Return the material below verbatim, from its start up to and including the line that contains "click(x=81, y=529)". Leave the pictures out of your answer.

[Screenshot and document pointing data]
===

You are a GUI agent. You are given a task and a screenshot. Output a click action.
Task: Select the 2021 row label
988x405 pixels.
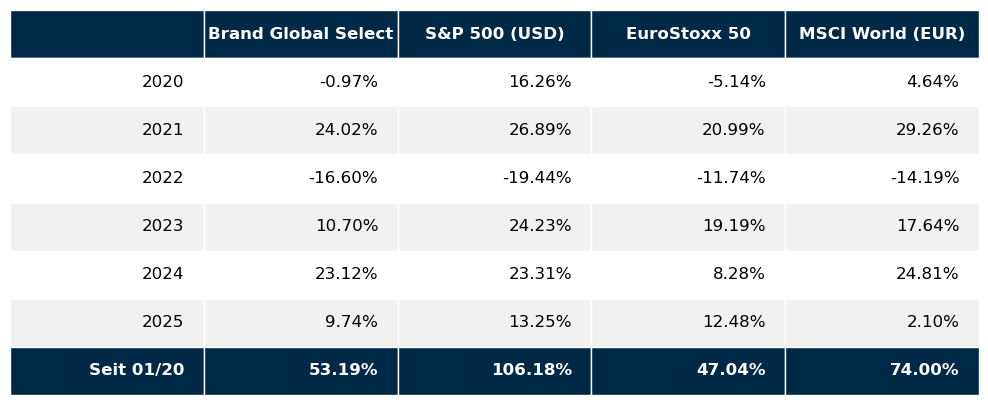pyautogui.click(x=162, y=130)
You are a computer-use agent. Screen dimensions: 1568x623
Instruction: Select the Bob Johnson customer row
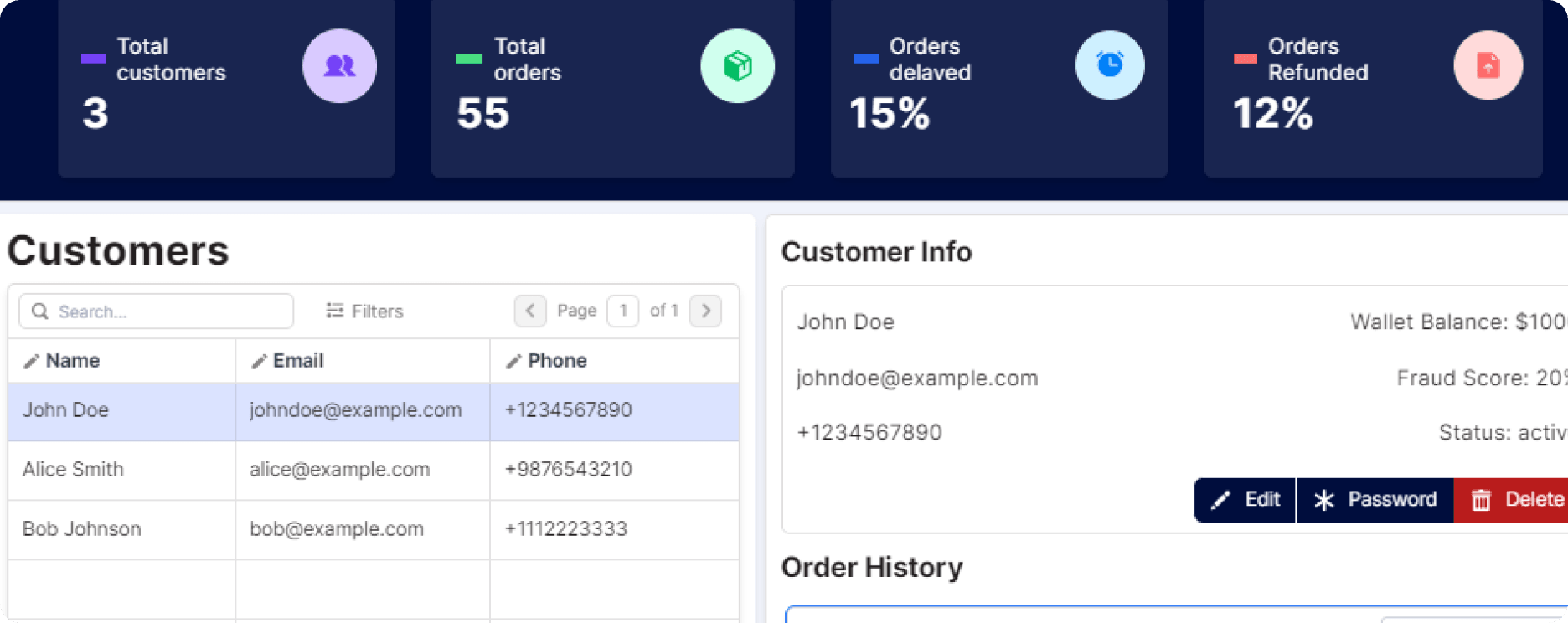click(x=81, y=529)
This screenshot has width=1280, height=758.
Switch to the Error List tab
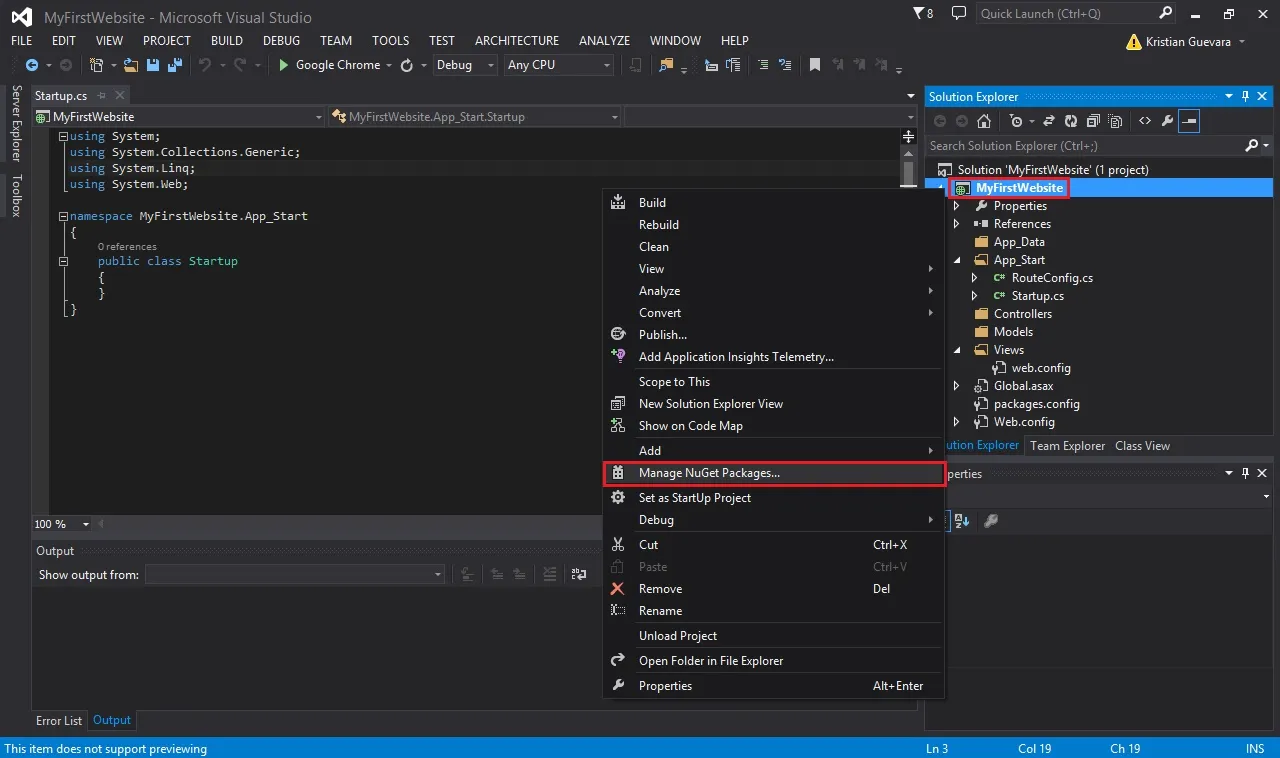coord(59,720)
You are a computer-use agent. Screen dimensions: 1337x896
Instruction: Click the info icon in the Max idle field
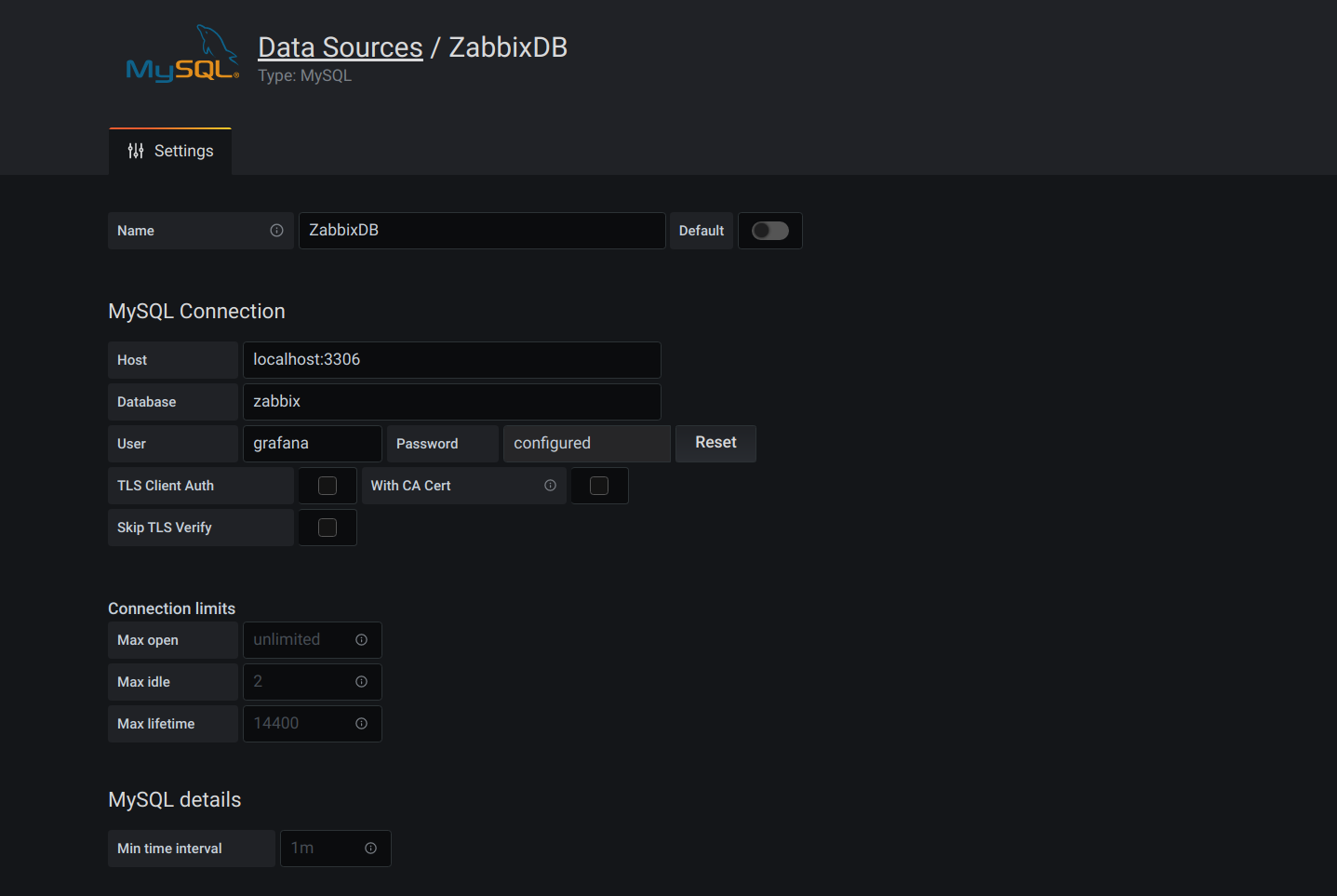[361, 681]

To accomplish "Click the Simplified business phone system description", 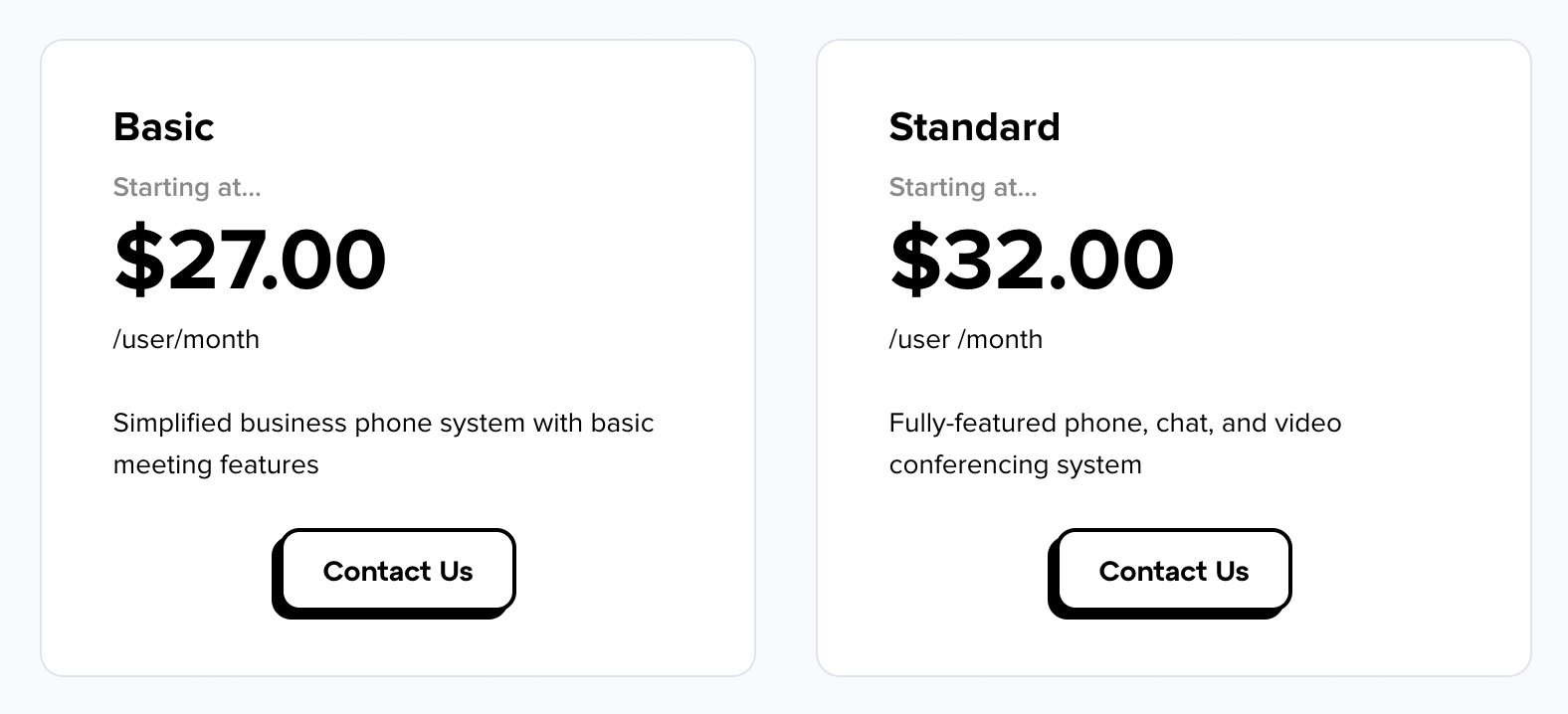I will (x=383, y=444).
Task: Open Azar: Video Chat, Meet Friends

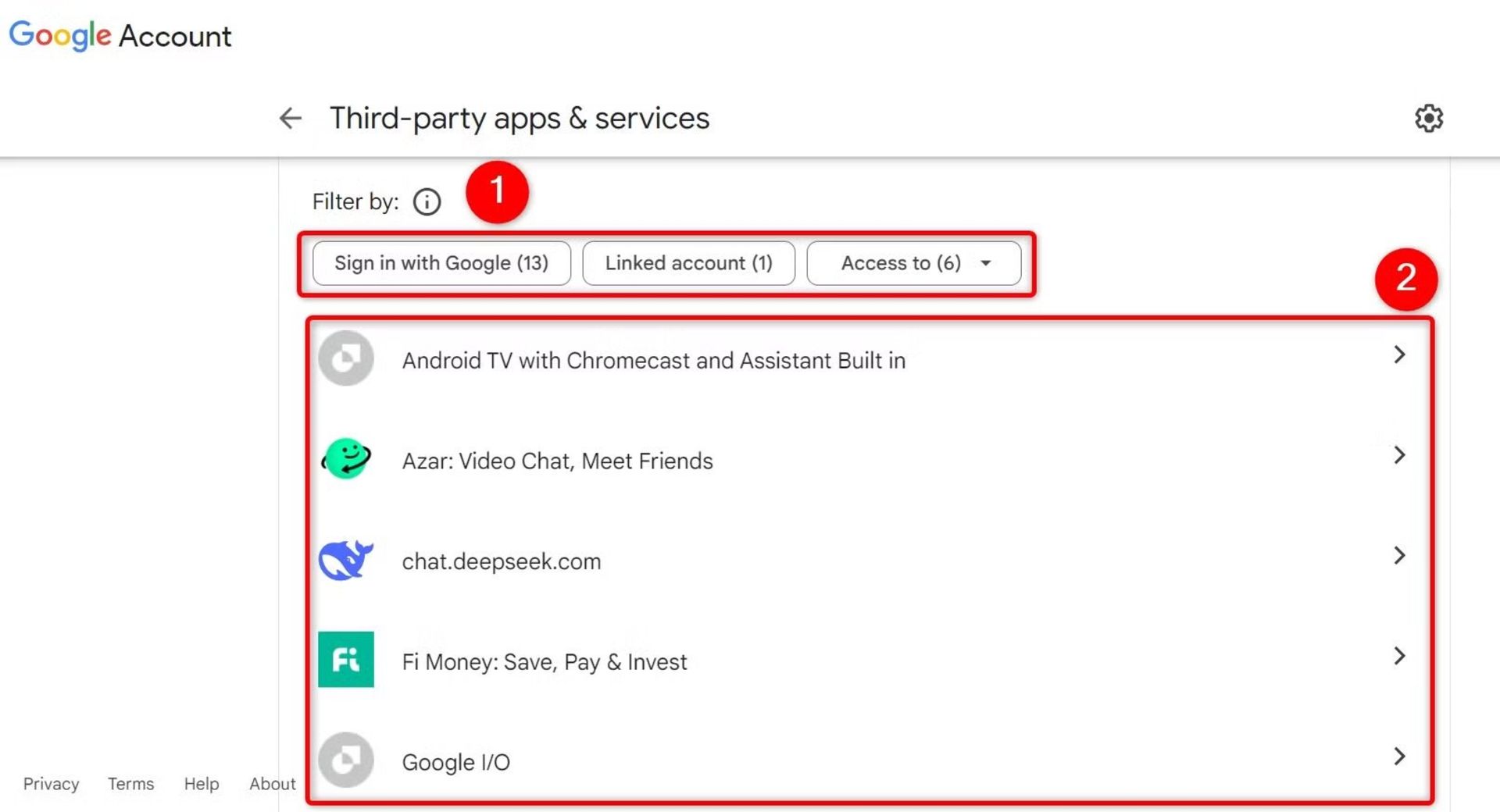Action: pyautogui.click(x=557, y=461)
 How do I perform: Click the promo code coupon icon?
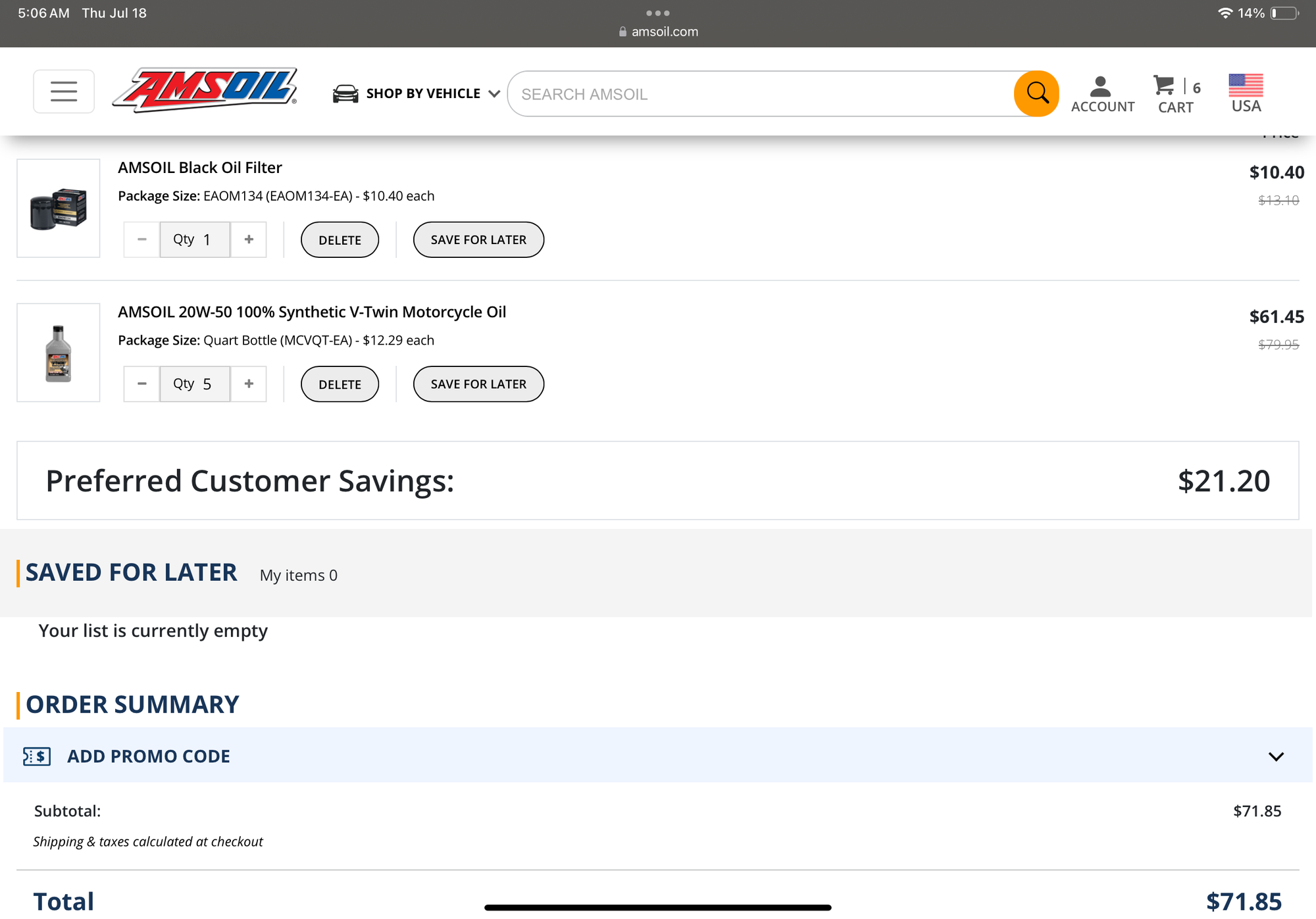coord(37,757)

===

* Response
You are a GUI agent. You are given a task and a screenshot. Output a click action.
Task: Select the 2021 row label
988x405 pixels.
pyautogui.click(x=162, y=130)
You are a computer-use agent. Screen dimensions: 1568x623
Instruction: Select the Bob Johnson customer row
click(x=81, y=529)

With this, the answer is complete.